[[ WORKING DATA open ]]

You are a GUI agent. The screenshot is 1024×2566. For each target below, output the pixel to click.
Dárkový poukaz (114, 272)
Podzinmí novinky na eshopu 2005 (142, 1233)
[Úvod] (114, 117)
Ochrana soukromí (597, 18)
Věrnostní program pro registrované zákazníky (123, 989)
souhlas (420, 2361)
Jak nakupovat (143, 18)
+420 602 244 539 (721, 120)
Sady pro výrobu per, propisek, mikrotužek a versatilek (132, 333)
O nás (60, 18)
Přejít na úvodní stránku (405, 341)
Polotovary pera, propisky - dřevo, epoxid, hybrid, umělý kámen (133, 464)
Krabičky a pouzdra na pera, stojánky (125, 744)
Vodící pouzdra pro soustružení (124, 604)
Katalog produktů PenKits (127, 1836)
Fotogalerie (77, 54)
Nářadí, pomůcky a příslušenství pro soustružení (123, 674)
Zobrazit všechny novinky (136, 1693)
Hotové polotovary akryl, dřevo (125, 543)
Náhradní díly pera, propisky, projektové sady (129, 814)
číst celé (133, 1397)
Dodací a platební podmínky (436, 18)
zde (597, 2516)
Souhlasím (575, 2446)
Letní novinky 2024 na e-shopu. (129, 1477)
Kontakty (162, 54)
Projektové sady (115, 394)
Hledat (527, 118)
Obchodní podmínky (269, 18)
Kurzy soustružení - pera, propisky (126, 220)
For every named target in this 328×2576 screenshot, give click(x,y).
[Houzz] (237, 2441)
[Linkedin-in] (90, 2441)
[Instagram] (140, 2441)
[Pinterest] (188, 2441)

[[ WORKING DATA closed ]]
[[ WORKING DATA open ]]

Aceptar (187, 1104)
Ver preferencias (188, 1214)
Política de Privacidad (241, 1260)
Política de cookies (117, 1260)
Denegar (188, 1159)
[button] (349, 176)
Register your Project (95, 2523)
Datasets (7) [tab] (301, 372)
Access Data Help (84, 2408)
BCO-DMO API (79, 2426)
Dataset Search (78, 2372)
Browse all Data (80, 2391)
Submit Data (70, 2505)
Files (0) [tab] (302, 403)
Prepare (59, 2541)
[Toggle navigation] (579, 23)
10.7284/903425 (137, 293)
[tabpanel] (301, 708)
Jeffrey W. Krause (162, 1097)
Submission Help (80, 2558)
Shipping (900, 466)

[[ WORKING DATA closed ]]

WHAT IS BEING ASKED — Please reproduce exactly the lines in the listing above from the one containing "Hotové polotovary akryl, dřevo (125, 543)" through the one containing "[Pinterest] (188, 2441)", both included, and nothing more.

TASK RESPONSE —
Hotové polotovary akryl, dřevo (125, 543)
Náhradní díly pera, propisky, projektové sady (129, 814)
číst celé (133, 1397)
Dodací a platební podmínky (436, 18)
zde (597, 2516)
Souhlasím (575, 2446)
Letní novinky 2024 na e-shopu. (129, 1477)
Kontakty (162, 54)
Projektové sady (115, 394)
Hledat (527, 118)
Obchodní podmínky (269, 18)
Kurzy soustružení - pera, propisky (126, 220)
For every named target in this 328×2576 screenshot, give click(x,y).
[Houzz] (237, 2441)
[Linkedin-in] (90, 2441)
[Instagram] (140, 2441)
[Pinterest] (188, 2441)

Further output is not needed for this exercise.